Our music study then for this year is focused on enjoyment of music and basic general knowledge (recognising instruments and composers). I don’t plan to allocate much, if any, time to it specifically but let it slot in.
- Composition: aim is just playing and having fun. May work in the odd bit to project work, probably using the chime bars he wanted to keep when we got rid of the rest of the instruments. But really plan is to make sure the electronic programmes he likes to play with are easily accessible and we remember to use them to help fill in those spare moments. They also tend to be social activities, something the males of the house like to indulge in on a weekend/evenings. We have an app on the iPad Garageband and his other favourite is Incredibox. Sure we will add more over the year.
- Instrument! As soon as I decide to stop stressing he decides to take up the ukulele. I expect the idea of it being him and a book with no teacher swung it. We will have to see how long interest is maintained. We’ll keep going as long as he’s actively wanting to.
- Being able to recognise instruments. Every year (Sam was 2 months old first time) we attend a children’s orchestral concert in Jan — just checked and date has been announced for 2015 so am happy. We also take other opportunities that fall our way to get out and hear/see live music. We are booked to see a show in Oct (although in the cinema) by BBC’s Ten Pieces Orchestra. In the run up to these outings we usually glance through Usborne’s Introduction to Music to familiarise ourselves with the instruments/layout although by now he is pretty good.

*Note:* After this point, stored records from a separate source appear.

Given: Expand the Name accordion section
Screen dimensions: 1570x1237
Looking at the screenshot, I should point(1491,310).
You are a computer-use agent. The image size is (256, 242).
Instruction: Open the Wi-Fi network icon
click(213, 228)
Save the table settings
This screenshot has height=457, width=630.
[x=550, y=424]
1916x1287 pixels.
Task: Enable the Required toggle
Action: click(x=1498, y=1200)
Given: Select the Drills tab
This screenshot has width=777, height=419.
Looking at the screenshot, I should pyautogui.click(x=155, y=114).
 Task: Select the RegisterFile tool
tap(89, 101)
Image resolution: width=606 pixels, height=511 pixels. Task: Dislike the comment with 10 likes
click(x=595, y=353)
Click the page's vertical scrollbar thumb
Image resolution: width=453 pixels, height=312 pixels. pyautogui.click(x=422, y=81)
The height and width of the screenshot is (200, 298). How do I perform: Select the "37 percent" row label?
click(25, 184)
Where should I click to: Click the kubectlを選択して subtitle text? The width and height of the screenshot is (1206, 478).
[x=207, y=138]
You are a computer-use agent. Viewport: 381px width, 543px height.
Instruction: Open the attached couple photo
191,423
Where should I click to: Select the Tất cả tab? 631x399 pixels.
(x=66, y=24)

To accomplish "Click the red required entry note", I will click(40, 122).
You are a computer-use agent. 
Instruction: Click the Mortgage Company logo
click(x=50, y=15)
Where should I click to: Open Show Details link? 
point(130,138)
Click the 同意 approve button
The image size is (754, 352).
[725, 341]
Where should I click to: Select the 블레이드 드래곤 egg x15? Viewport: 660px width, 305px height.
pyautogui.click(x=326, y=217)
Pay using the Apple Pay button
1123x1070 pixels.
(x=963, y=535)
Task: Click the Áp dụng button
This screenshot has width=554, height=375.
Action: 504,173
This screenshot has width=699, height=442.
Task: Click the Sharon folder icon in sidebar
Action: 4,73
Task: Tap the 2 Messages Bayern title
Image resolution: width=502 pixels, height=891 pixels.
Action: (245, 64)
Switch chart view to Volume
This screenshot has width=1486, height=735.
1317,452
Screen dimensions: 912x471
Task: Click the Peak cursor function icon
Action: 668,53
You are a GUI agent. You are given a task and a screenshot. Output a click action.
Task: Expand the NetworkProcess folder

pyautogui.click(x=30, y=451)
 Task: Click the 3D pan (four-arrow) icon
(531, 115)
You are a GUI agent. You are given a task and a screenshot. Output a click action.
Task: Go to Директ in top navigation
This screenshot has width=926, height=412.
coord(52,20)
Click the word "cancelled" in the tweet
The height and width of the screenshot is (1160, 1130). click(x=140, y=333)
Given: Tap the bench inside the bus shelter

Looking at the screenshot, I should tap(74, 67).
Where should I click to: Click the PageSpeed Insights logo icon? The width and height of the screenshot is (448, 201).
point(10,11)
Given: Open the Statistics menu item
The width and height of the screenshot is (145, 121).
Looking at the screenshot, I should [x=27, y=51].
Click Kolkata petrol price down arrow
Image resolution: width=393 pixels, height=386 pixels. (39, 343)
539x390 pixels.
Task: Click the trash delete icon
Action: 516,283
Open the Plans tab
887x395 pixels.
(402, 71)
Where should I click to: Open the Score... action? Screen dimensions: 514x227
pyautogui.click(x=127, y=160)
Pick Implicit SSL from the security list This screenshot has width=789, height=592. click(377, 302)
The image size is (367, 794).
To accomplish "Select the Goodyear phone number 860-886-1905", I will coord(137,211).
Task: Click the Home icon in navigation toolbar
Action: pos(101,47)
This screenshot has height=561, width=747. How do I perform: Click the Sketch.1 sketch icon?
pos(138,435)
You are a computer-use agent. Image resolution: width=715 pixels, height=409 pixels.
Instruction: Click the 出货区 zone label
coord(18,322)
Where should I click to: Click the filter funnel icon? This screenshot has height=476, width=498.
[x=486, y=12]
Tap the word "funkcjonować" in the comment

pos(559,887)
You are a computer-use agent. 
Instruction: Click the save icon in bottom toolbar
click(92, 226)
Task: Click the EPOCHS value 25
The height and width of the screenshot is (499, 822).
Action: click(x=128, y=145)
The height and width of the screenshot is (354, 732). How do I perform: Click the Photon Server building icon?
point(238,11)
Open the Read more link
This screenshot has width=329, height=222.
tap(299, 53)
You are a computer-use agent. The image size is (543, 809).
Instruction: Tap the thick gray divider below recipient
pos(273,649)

- New for this year and something sadly lacking from my own music education, is I would like him to be familiar with some of the most famous pieces of classical music and to have a feeling of type of music by a composer. We will be using the book Lives of the Musicians to introduce the lives of the composers. We will look at one per half term. We will record details about the composer on an index card to add to our timeline box. We will then over the six weeks or so of the half term play music by the composer in the background when we are having quiet spells, crafting, lego etc and possibly depending on Sam (some people say music helps concentration) while he is working. Have also come across this cd. Dread to think how long it has sat here neglected. One to add to the listening pile in the post Christmas, bleak weather term.